Opinion | The only “morality” that governs Trump is “What’s in it for me?”

During a two-hour interview with The New York Times on Jan. 8, President Donald Trump, who has bombed boats leaving Venezuela and had that country’s President Nicolás Maduro captured and brought to the U.S. for trial, was asked if there are any limits to his power.
“Yeah,” Trump grunted inelegantly. “There is one thing. My own morality. My own mind. It’s the only thing that can stop me.” He continued, “I don’t need international law.”
Apparently we can all now rest assured, knowing that Trump’s finely tuned sense of morality will guide him as he navigates his Machiavellian world of might-makes-right, with or without the constraints of international law. Clearly, with Trump’s sense of morality as his guide, the U.S. no longer needs to stay in the dozens of international organizations from which Trump just withdrew us.
“My own morality. My own mind. It’s the only thing that can stop me. I don’t need international law.”

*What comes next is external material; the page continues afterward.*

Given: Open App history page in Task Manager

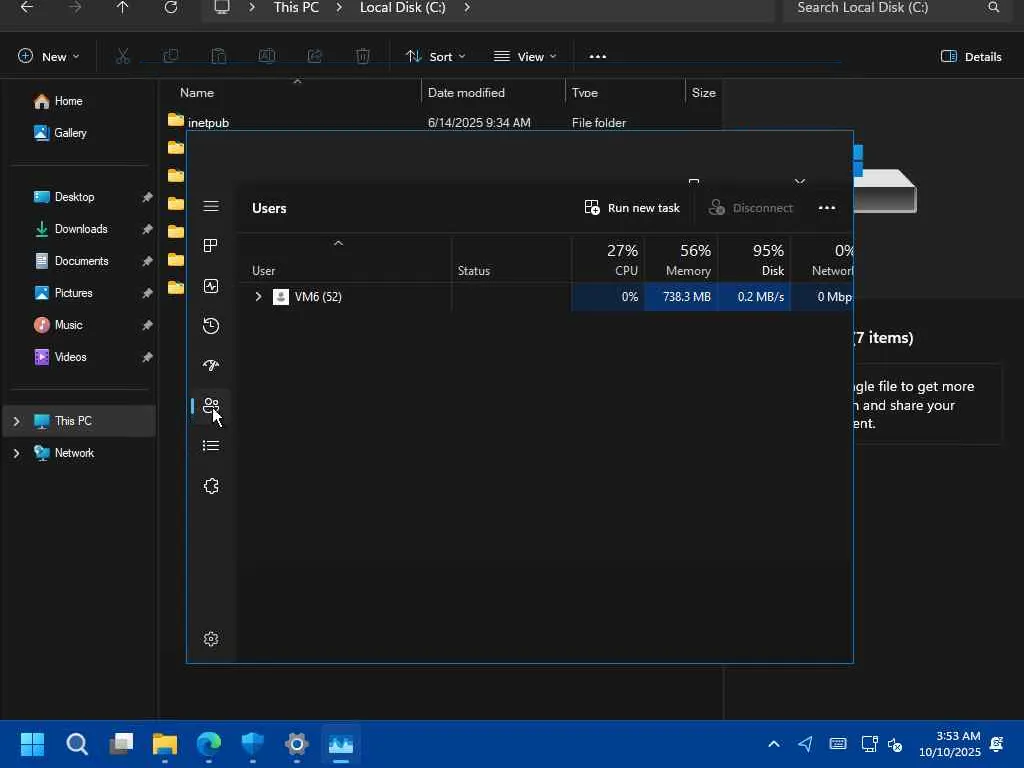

— President Donald Trump, to The New York Times
Trump’s statement that he is constrained only by his “own morality” is at odds with the reality of what Americans consider moral. Indeed, according to a long-held theory of moral development from psychologist Lawrence Kohlberg, Trump’s moral development resembles that of a toddler, not of a seasoned statesman or thoughtful head of state.
Kohlberg began studying moral growth in children in 1958 and developed a six-stage theory that describes individual morality as evolving sequentially, with later stages building on earlier reasoning. Stage 1 involves avoiding trouble and following authority figures. In Stage 2, people ask, “What’s in it for me?” That is, they seek reward and personal gain.
Adolescents and most adults move on to Stage 3, in which they seek approval and want to be judged “good” by those around them. People who reach Stage 4 respect authority, want to maintain social order and obey laws out of a sense of duty.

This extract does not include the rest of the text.